Exercise objective: Update the records below by replacing every instance of "GUI agent" with "desktop assistant". Leave all other text untouched.

Provided material Block Start

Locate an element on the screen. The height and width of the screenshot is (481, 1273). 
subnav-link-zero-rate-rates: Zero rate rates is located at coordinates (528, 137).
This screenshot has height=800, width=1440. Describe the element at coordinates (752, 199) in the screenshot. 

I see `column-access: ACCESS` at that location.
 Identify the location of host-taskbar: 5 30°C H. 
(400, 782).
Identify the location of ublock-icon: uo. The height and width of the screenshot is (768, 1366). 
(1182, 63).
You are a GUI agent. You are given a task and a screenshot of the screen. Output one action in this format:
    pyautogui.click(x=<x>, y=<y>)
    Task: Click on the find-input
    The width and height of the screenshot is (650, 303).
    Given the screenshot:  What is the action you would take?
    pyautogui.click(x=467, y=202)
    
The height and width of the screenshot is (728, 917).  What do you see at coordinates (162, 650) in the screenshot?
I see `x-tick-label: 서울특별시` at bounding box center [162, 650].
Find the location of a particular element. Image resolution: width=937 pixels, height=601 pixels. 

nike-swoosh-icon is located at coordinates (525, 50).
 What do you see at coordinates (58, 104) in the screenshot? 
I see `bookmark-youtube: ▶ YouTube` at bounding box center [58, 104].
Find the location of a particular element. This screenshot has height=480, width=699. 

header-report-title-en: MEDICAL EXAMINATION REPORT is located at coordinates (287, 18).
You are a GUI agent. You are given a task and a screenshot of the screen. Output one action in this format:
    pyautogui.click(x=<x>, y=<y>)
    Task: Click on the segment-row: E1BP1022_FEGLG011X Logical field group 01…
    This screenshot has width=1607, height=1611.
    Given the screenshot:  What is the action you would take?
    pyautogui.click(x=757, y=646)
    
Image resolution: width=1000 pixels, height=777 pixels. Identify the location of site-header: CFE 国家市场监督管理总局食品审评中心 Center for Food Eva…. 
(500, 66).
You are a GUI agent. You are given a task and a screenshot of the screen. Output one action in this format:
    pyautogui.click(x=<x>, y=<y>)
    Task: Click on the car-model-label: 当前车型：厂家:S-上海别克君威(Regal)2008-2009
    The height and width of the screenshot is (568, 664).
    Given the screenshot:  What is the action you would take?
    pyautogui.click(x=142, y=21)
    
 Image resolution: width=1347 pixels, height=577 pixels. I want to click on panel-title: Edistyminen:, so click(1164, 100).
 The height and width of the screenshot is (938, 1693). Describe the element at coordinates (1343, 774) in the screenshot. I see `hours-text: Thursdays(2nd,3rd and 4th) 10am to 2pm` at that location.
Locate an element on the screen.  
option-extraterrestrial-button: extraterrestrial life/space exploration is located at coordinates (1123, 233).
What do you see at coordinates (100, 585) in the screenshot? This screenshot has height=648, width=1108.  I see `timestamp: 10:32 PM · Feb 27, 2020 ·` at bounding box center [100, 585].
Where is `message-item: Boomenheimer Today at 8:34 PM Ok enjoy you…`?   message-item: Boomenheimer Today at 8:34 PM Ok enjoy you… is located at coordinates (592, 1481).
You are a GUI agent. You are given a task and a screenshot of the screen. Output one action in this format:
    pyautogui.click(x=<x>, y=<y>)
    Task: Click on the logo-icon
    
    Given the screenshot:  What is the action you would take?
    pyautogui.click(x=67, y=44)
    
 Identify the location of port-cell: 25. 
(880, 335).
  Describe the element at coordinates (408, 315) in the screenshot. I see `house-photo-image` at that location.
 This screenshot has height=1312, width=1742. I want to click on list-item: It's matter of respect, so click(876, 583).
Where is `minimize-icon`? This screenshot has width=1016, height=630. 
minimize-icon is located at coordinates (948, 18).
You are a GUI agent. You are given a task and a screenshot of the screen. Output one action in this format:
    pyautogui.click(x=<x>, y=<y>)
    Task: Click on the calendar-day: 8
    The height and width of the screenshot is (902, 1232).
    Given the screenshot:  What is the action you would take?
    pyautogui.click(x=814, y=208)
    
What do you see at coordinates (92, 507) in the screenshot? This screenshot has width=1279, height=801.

Provided material Block End

Exercise response:
Locate an element on the screen. The height and width of the screenshot is (481, 1273). 
subnav-link-zero-rate-rates: Zero rate rates is located at coordinates (528, 137).
This screenshot has height=800, width=1440. Describe the element at coordinates (752, 199) in the screenshot. 

I see `column-access: ACCESS` at that location.
 Identify the location of host-taskbar: 5 30°C H. 
(400, 782).
Identify the location of ublock-icon: uo. The height and width of the screenshot is (768, 1366). 
(1182, 63).
You are a desktop assistant. You are given a task and a screenshot of the screen. Output one action in this format:
    pyautogui.click(x=<x>, y=<y>)
    Task: Click on the find-input
    The width and height of the screenshot is (650, 303).
    Given the screenshot:  What is the action you would take?
    pyautogui.click(x=467, y=202)
    
The height and width of the screenshot is (728, 917).  What do you see at coordinates (162, 650) in the screenshot?
I see `x-tick-label: 서울특별시` at bounding box center [162, 650].
Find the location of a particular element. Image resolution: width=937 pixels, height=601 pixels. 

nike-swoosh-icon is located at coordinates (525, 50).
 What do you see at coordinates (58, 104) in the screenshot? 
I see `bookmark-youtube: ▶ YouTube` at bounding box center [58, 104].
Find the location of a particular element. This screenshot has height=480, width=699. 

header-report-title-en: MEDICAL EXAMINATION REPORT is located at coordinates (287, 18).
You are a desktop assistant. You are given a task and a screenshot of the screen. Output one action in this format:
    pyautogui.click(x=<x>, y=<y>)
    Task: Click on the segment-row: E1BP1022_FEGLG011X Logical field group 01…
    This screenshot has width=1607, height=1611.
    Given the screenshot:  What is the action you would take?
    pyautogui.click(x=757, y=646)
    
Image resolution: width=1000 pixels, height=777 pixels. Identify the location of site-header: CFE 国家市场监督管理总局食品审评中心 Center for Food Eva…. 
(500, 66).
You are a desktop assistant. You are given a task and a screenshot of the screen. Output one action in this format:
    pyautogui.click(x=<x>, y=<y>)
    Task: Click on the car-model-label: 当前车型：厂家:S-上海别克君威(Regal)2008-2009
    The height and width of the screenshot is (568, 664).
    Given the screenshot:  What is the action you would take?
    pyautogui.click(x=142, y=21)
    
 Image resolution: width=1347 pixels, height=577 pixels. I want to click on panel-title: Edistyminen:, so click(1164, 100).
 The height and width of the screenshot is (938, 1693). Describe the element at coordinates (1343, 774) in the screenshot. I see `hours-text: Thursdays(2nd,3rd and 4th) 10am to 2pm` at that location.
Locate an element on the screen.  
option-extraterrestrial-button: extraterrestrial life/space exploration is located at coordinates (1123, 233).
What do you see at coordinates (100, 585) in the screenshot? This screenshot has height=648, width=1108.  I see `timestamp: 10:32 PM · Feb 27, 2020 ·` at bounding box center [100, 585].
Where is `message-item: Boomenheimer Today at 8:34 PM Ok enjoy you…`?   message-item: Boomenheimer Today at 8:34 PM Ok enjoy you… is located at coordinates (592, 1481).
You are a desktop assistant. You are given a task and a screenshot of the screen. Output one action in this format:
    pyautogui.click(x=<x>, y=<y>)
    Task: Click on the logo-icon
    
    Given the screenshot:  What is the action you would take?
    pyautogui.click(x=67, y=44)
    
 Identify the location of port-cell: 25. 
(880, 335).
  Describe the element at coordinates (408, 315) in the screenshot. I see `house-photo-image` at that location.
 This screenshot has height=1312, width=1742. I want to click on list-item: It's matter of respect, so click(876, 583).
Where is `minimize-icon`? This screenshot has width=1016, height=630. 
minimize-icon is located at coordinates (948, 18).
You are a desktop assistant. You are given a task and a screenshot of the screen. Output one action in this format:
    pyautogui.click(x=<x>, y=<y>)
    Task: Click on the calendar-day: 8
    The height and width of the screenshot is (902, 1232).
    Given the screenshot:  What is the action you would take?
    pyautogui.click(x=814, y=208)
    
What do you see at coordinates (92, 507) in the screenshot? This screenshot has width=1279, height=801.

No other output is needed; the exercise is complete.